## Request
Output, word for word, the stretch of the regex passage below that begins at the words "When replacing with" and ends after the words "in various languages.".

## Document passage
*** Begin section ***
Depending on the complexity of the question, and on the regex engine used, there are several alternatives. Here are the two that can apply to most situations, including multiple conditions. In my view, neither is nearly as attractive as the s1|s2|s3|(whatYouWant) recipe, if only because clarity always wins out.
1. Replace then Match.
A good solution that sounds hacky but works well in many environments is to work in two steps. A first regex neutralizes the context you want to ignore by replacing potentially conflicting strings. If you only want to match, then you can replace with an empty string, then run your match in the second step. If you want to replace, you can first replace the strings to be ignored with something distinctive, for instance surrounding your digits with a fixed-width chain of ###. After this replacement, you are free to replace what you really wanted, then you'll have to revert your distinctive ### strings.
2. Lookarounds.
Your original post showed that you understand how to exclude a single condition using lookarounds. You said that C# is great for this, and you are right, but it is not the only option. The .NET regex flavors found in C#, VB.NET and Visual C++ for example, as well as the still-experimental regex module to replace re in Python, are the only two engines I know that support infinite-width lookbehind. With these tools, one condition in one lookbehind can take care of looking not only behind but also at the match and beyond the match, avoiding the need to coordinate with a lookahead. More conditions? More lookarounds.
Recycling the regex you had for s3 in C#, the whole pattern would look like this.
(?!.*\.)(?<!\([^()]*(?=\d+[^)]*\)))(?<!if\(\D*(?=\d+.*?//endif))\b\d+\b
But by now you know I'm not recommending this, right?
Deletions
#HamZa and #Jerry have suggested I mention an additional trick for cases when you seek to just delete WhatYouWant. You remember that the recipe to match WhatYouWant (capturing it into Group 1) was s1|s2|s3|(WhatYouWant), right? To delete all instance of WhatYouWant, you change the regex to
(s1|s2|s3)|WhatYouWant
For the replacement string, you use $1. What happens here is that for each instance of s1|s2|s3 that is matched, the replacement $1 replaces that instance with itself (referenced by $1). On the other hand, when WhatYouWant is matched, it is replaced by an empty group and nothing else — and therefore deleted. See this demo, thank you #HamZa and #Jerry for suggesting this wonderful addition.
Replacements
This brings us to replacements, on which I'll touch briefly.
When replacing with nothing, see the "Deletions" trick above.
When replacing, if using Perl or PCRE, use the (*SKIP)(*F) variation mentioned above to match exactly what you want, and do a straight replacement.
In other flavors, within the replacement function call, inspect the match using a callback or lambda, and replace if Group 1 is set. If you need help with this, the article already referenced will give you code in various languages.
Have fun!
No, wait, there's more!
Ah, nah, I'll save that for my memoirs in twenty volumes, to be released next Spring.
*** End section ***
## Source material
*** Begin section ***
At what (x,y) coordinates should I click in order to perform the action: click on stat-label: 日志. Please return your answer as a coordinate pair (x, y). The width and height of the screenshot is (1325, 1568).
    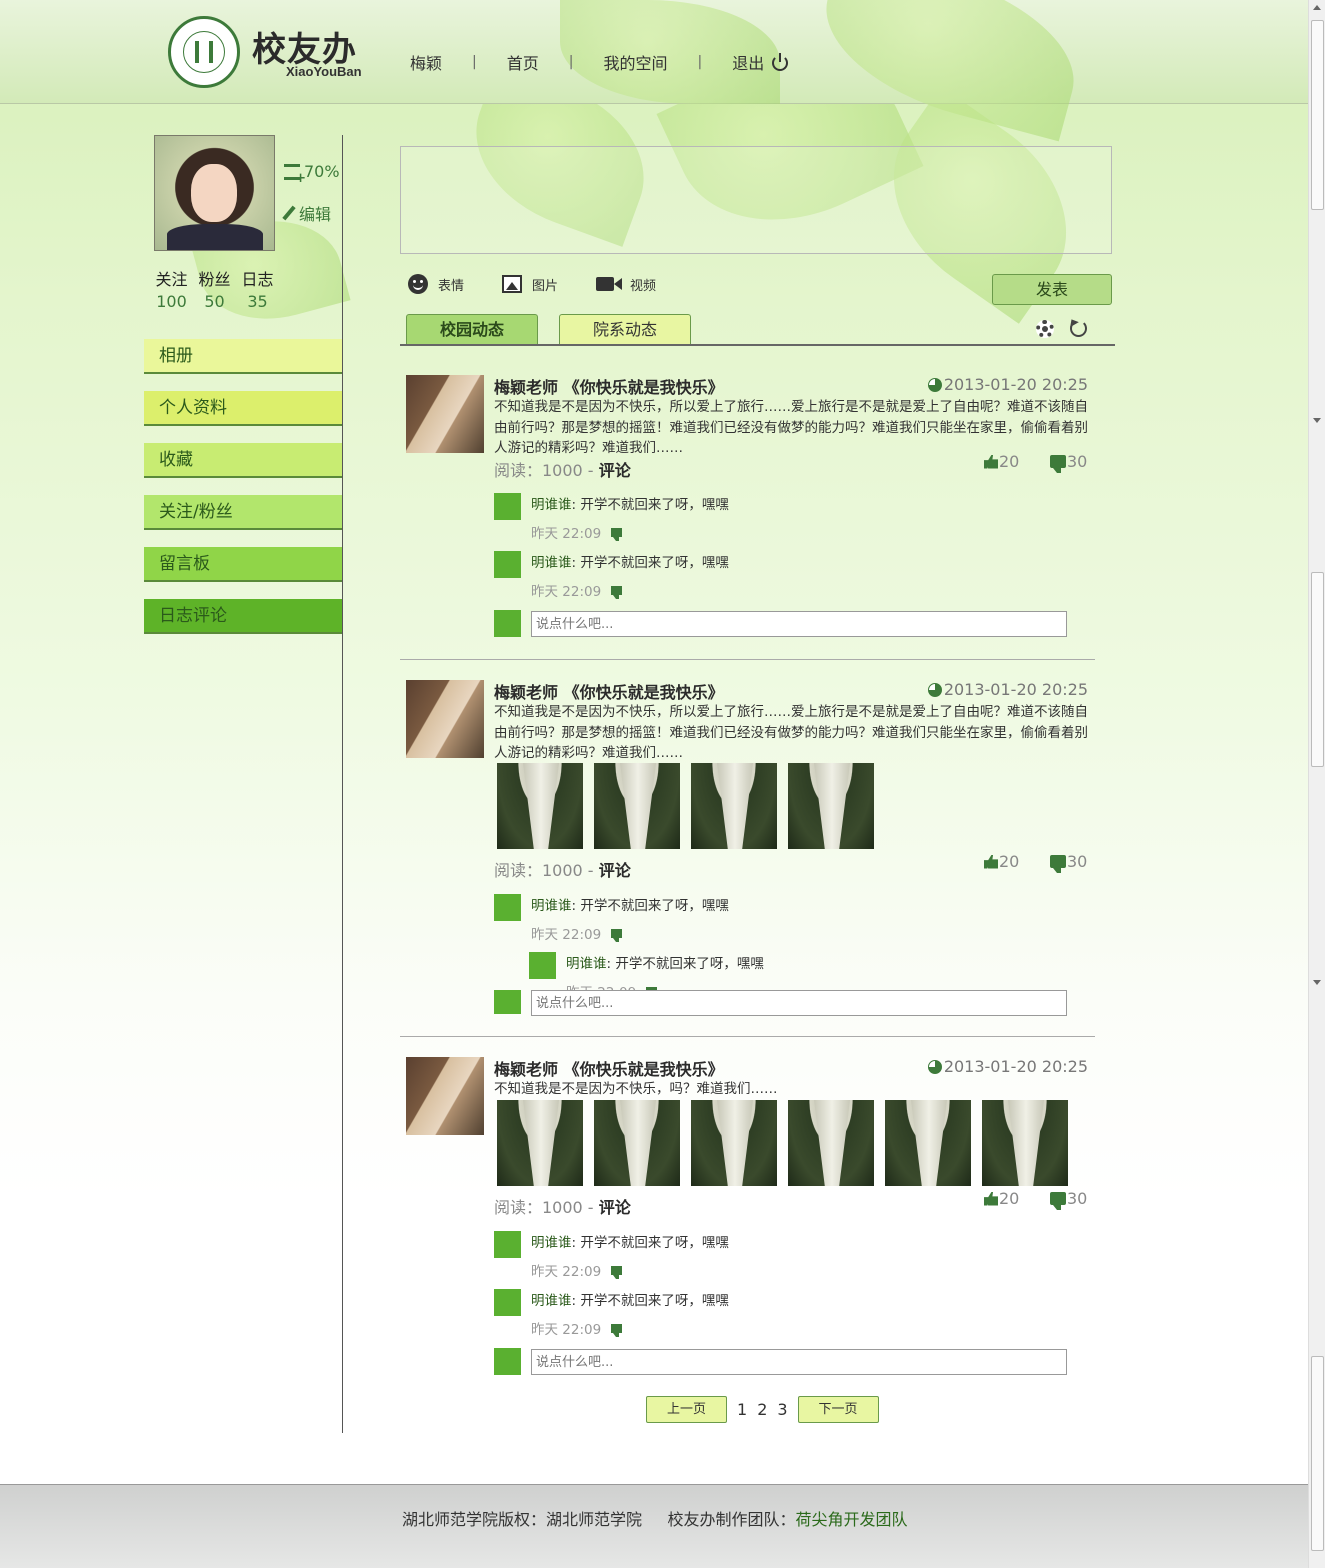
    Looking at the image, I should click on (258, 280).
*** End section ***
*** Begin section ***
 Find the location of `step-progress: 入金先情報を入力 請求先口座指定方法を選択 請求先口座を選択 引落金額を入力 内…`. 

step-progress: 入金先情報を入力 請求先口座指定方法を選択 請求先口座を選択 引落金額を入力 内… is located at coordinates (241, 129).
*** End section ***
## Your solution
When replacing with nothing, see the "Deletions" trick above.
When replacing, if using Perl or PCRE, use the (*SKIP)(*F) variation mentioned above to match exactly what you want, and do a straight replacement.
In other flavors, within the replacement function call, inspect the match using a callback or lambda, and replace if Group 1 is set. If you need help with this, the article already referenced will give you code in various languages.